# Found an iPod Nano. Please claim it.



## cpark (Oct 13, 2004)

On April 19th, I found an iPod Nano on the W&OD bike trail where the Sterling Blvd crosses.
It says "Merry Christmas, I Love You. - Andy" so it has some sentimental value to someone and I'd like to get it back to the rightful owner.

PM me if you know any cyclist name Andy or anyone who lost an iPod Nano.

To make sure that the rightful owner gets it, you will have to tell me the serial number or the color, memory size and the type of casing its in it in order to claim.

Thanks,


----------



## fabsroman (Jul 14, 2006)

Good for you. I am hoping that the majority of people are like you.


----------



## bas (Jul 30, 2004)

cpark said:


> On April 19th, I found an iPod Nano on the W&OD bike trail where the Sterling Blvd crosses.
> It says "Merry Christmas, I Love You. - Andy" so it has some sentimental value to someone and I'd like to get it back to the rightful owner.
> 
> PM me if you know any cyclist name Andy or anyone who lost an iPod Nano.
> ...


They should at least have to know the playlist too.


----------



## cpark (Oct 13, 2004)

bas said:


> They should at least have to know the playlist too.


Good point!
I'm hoping he or she will contact me soon.
I did put an ad in the Washington Post (starting 24th thru 26th for print and 23rd thru 29th online).


----------



## fabsroman (Jul 14, 2006)

You are a better man than me. I don't think I would have gone through the trouble of putting an ad in the Washington Post. Didn't even know the Post had a Lost and Found section.


----------



## cpark (Oct 13, 2004)

fabsroman said:


> You are a better man than me. I don't think I would have gone through the trouble of putting an ad in the Washington Post. Didn't even know the Post had a Lost and Found section.

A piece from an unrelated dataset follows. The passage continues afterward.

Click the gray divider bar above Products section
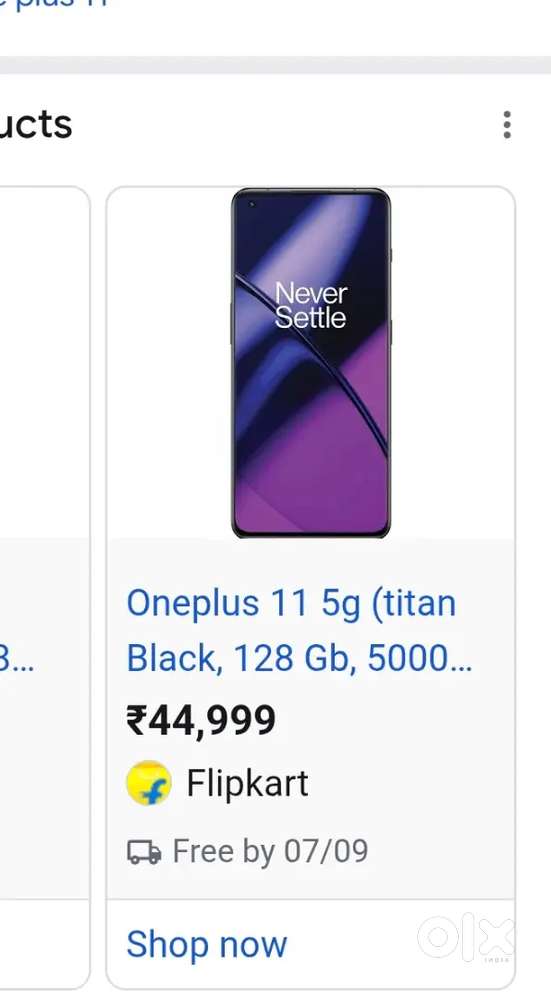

The found section was free as long as you keep it to 3 lines.
I went online and did it.
I didn't know it existed until my wife told me.


----------



## OneGear (Aug 19, 2005)

maybe put a few flyers up around the neighbourhood it was lost. it oculd be someone's normal running/riding route. good on you mate. hope this comes back to you in a good way


----------



## fabsroman (Jul 14, 2006)

I truly believe that good things happen to good people. I'm sure this will come back to him in a good way.

Good idea about the fliers.


----------



## JohnnyTooBad (Apr 5, 2004)

That's on my regular commute route (Ashburn to Herndon & back). If no one claims it, I'll take it.

Yeah, post a piece of paper on the stop signs at that intersection. Give a phone number or email address and make sure they can describe it.

I lost a Blackburn Mars blinkie on the W&OD somewhere between Reston and Sterling a couple years ago. I never looked in the paper (I don't get a weekday paper and don't look at the classifieds) or on the BBs for it. But it was only worth $20, so I bought a new one.

Anyone who lost it is going to assume the finder isn't as nice as you and won't be looking in the paper. A flier on a stop sign where you found it is probably the best advertising.

I almost forgot... Saturday the 19th was a beautiful day. The W&OD was probably packed. There's a good chance it was lost by someone who rarely even uses the path. So even fliers may not work.


----------



## zeytin (May 15, 2004)

Try posting on craigslist too; it's free and very popular.

BTW you rock!


----------



## varoadie (Feb 4, 2005)

*Golden Rule*

CPark you're a nice guy....I know if one of my Teenaged kids lost theirs they'd really be upset. Is the "City Paper" a good place to post an ad? Prolly better than "The Onion"!!! Hey you did more than most would do trying to find the owner. Kudos.


----------